あはれあはれ寒けき世かな寒き世になど生みけむと吾子見つつおもふ
岡本かの子
さまざまな事件や事故が起こる。新聞やテレビは早く結論を出さなければならないので、したり顔のコメントや分析であふれている。電車に乗れば、興味本位の見出しが雑誌広告に躍る。本当に気が滅入る。
あの岡本太郎の母であり、作家、歌人として活躍したかの子も、「ああ、寒々しい世の中よねえ。どうしてまたこんな寒々しい世に子どもを生んでしまったのかしら」と嘆いている。かの子はリフレインの使い方のうまい人で、この歌も、ほとんど一つのことしか言っていないのだが、それが哀切な感じを強めている。

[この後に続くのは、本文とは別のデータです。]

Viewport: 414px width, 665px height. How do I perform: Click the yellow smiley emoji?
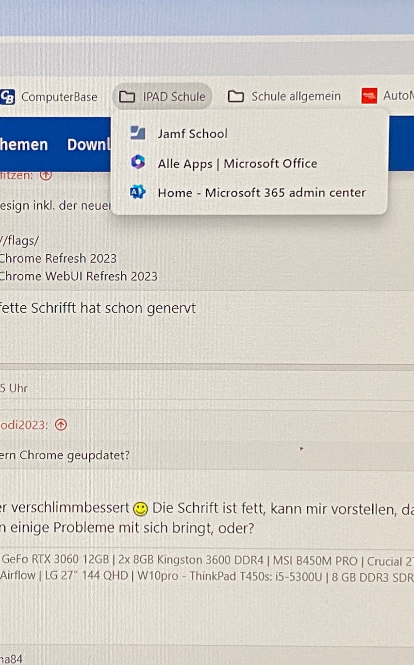pyautogui.click(x=140, y=509)
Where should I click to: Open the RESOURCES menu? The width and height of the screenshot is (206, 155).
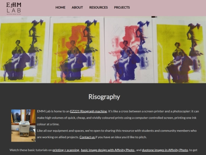(98, 7)

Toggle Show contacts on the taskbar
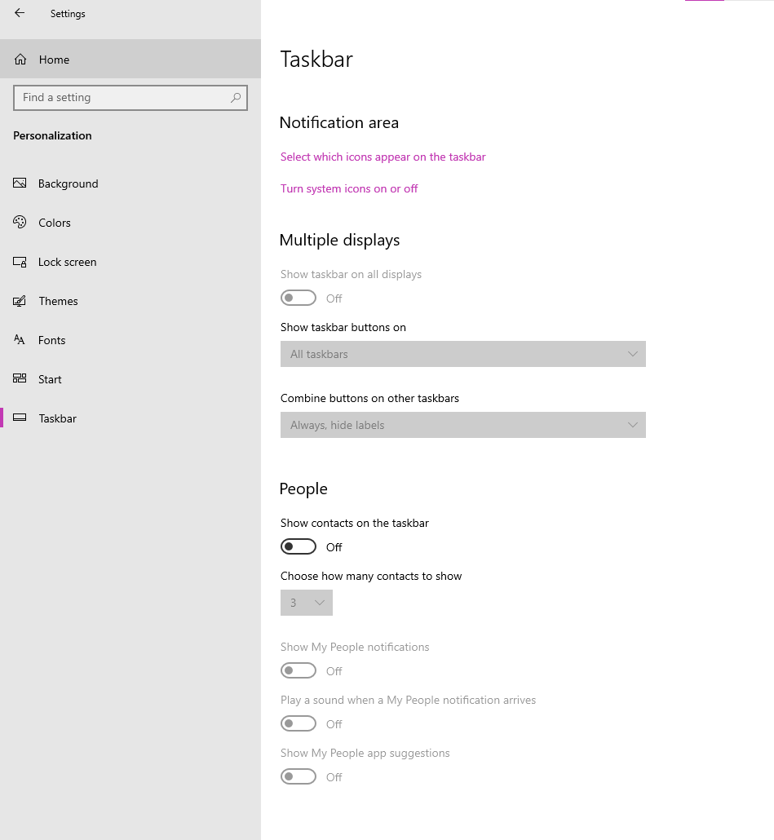coord(299,547)
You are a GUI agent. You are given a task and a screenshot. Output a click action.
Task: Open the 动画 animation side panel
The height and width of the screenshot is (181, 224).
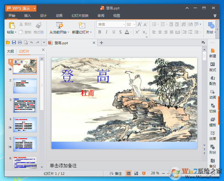click(x=212, y=94)
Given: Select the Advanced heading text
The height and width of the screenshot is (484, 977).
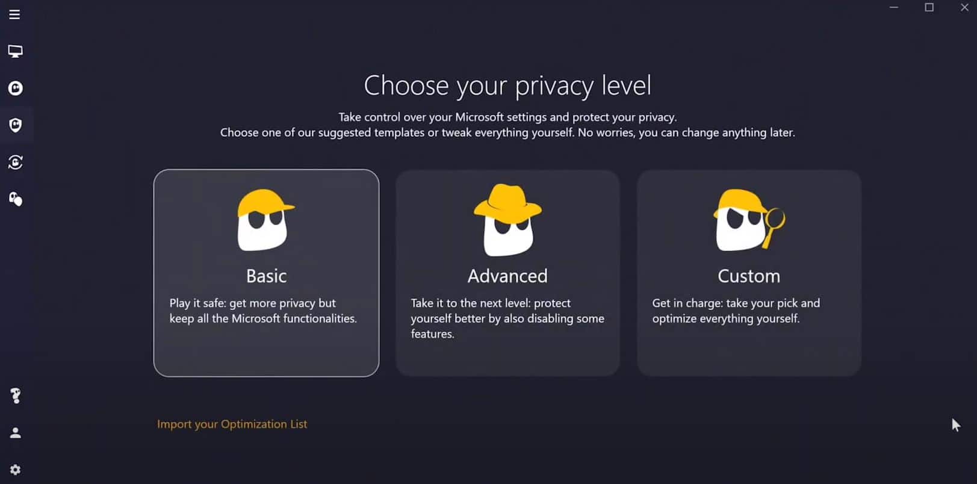Looking at the screenshot, I should [507, 276].
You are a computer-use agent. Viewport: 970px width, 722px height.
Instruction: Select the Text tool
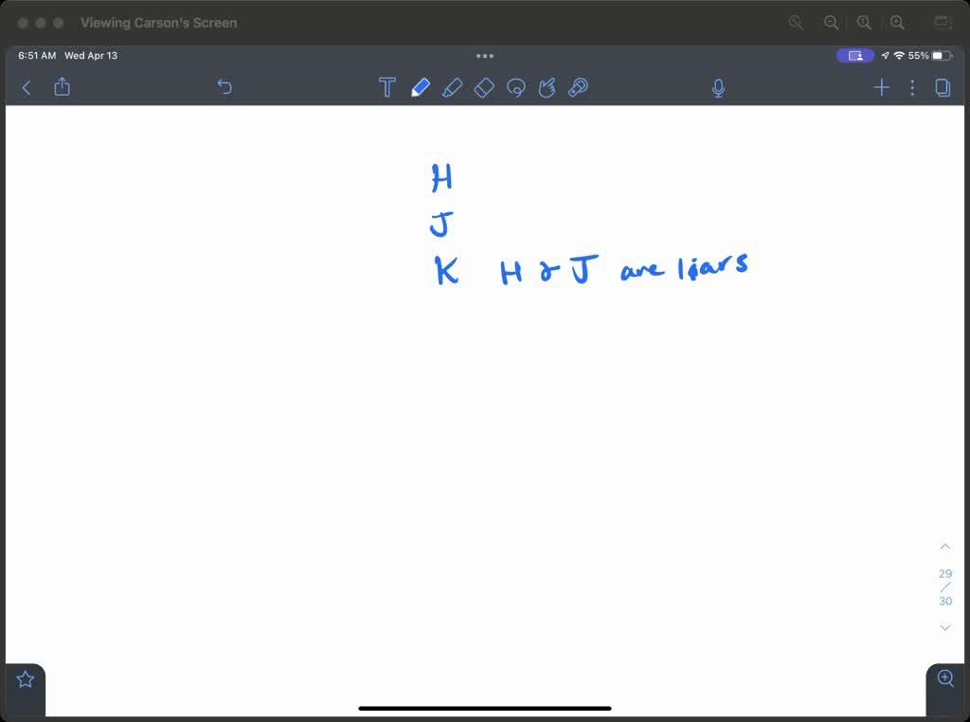pyautogui.click(x=386, y=87)
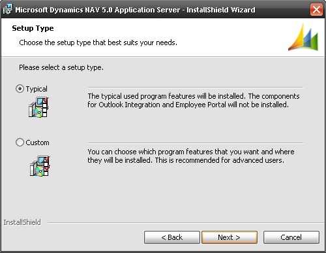Choose setup type via the Typical text label

37,89
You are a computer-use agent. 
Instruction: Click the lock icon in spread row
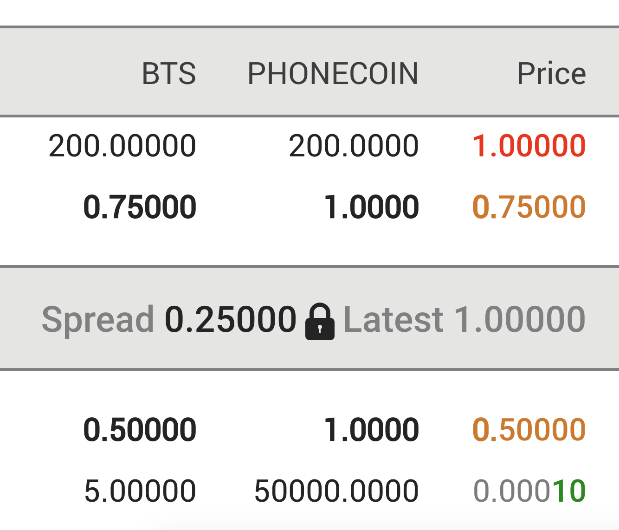pyautogui.click(x=320, y=321)
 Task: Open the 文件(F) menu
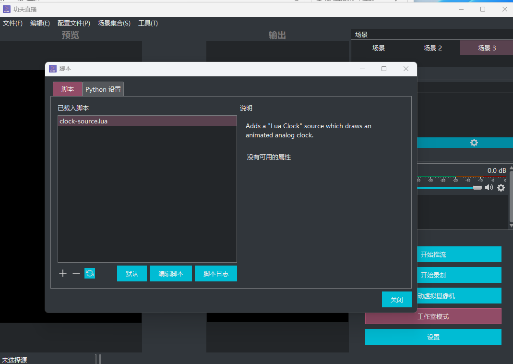[12, 23]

いつの世も、親の思いは変わらない。地球環境はどんどん悪化するし、国際紛争はなくならない。年金制度は危ういし、この国の未来はどうなるのだろう。考えれば考えるほど憂鬱になってしまうが、だからと言って子どもを産むことがむなしいとは思えない。自分の子どもでなくても、汗びっしょりになって駆け回る姿や、楽しそうに数人でおしゃべりしている姿を見ると、何だか嬉しくなる。友達の子どもたちが、ちょっと会わないうちにどんどん成長するのも頼もしくって愉快である。自分たちの代で世界が終わるなら別だけれど、もう少しましな世の中にしなくっちゃ、という気にさせられる。子どもの存在そのものが喜びなのだ。